So in the first week of 2006,
- one man was shot and killed and three people wounded on Magnus Avenue,
- one man was shot in the leg on Main Street at Machray an hour earlier,
- one man was shot and killed on Selkirk Avenue, and
- one man was shot at on McPhillips at Jefferson.

And none of this registered on Manitoba Liberal radar. {For those unfamiliar with local geography all 4 shootings occured in the city's North End.}

After the press conference, Liberal MP Anita Neville had a beef with the gathered press. She blamed them for making the Liberals look bad by making such a big deal of the Income Trust Scandal.

Poor Anita, as clued out as ever.

The press did its best to ignore the income trust story. It was bloggers who dug into the story and exposed the evidence of a leak out of Ralph Goodale's office.

Now that the RCMP, the U.S. Securities Exchange Commission and possibly the Ontario Securities Commission are investigating the leaks, the press can't turn a blind eye anymore.

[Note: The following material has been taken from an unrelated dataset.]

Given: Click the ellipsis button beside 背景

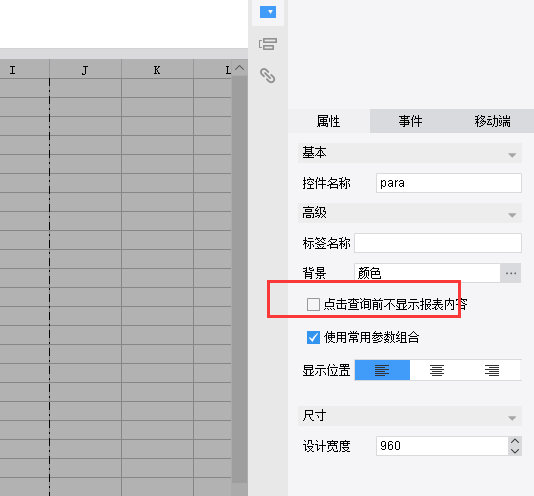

And the Income Trust Scandal is days old. In yesterday's scandal, the RCMP announced they had been asked to look into suspicious spending by a Liberal-funded organization fighting the Quebec referendum in 1995.

And tomorrow, or sometime soon, you'll read about the next scandal already making news on the blogosphere---involving, of all things, the gun registry, the Liberal Party's last big plan to fight gun crime and win an election.

It seems that the federal justice department awarded a contract worth $380,000 to the Coalition for Gun Control, which claims to represent anti-gun groups and municipalities.

* The money then went to a lobbyist whose job was to lobby the federal solicitor general, Treasury Board (hello, Reg Alcock), and Privy Council to fund the firearms registry.
* The lobbyist, lo and behold, was the deputy national director of the federal Liberal party.
* And her company is a regular donor to the Liberal Party.

The Canadian Shooting Sports Association has asked the RCMP to investigate the propriety of a government funding a party member to act as a lobbyist to convince the government to do what it wanted to do all the time.

After Adscam we all wondered if any of the billion or two spent on the gun registry wound up in Liberal Party coffers.

Maybe we need mandatory minimums for politicians.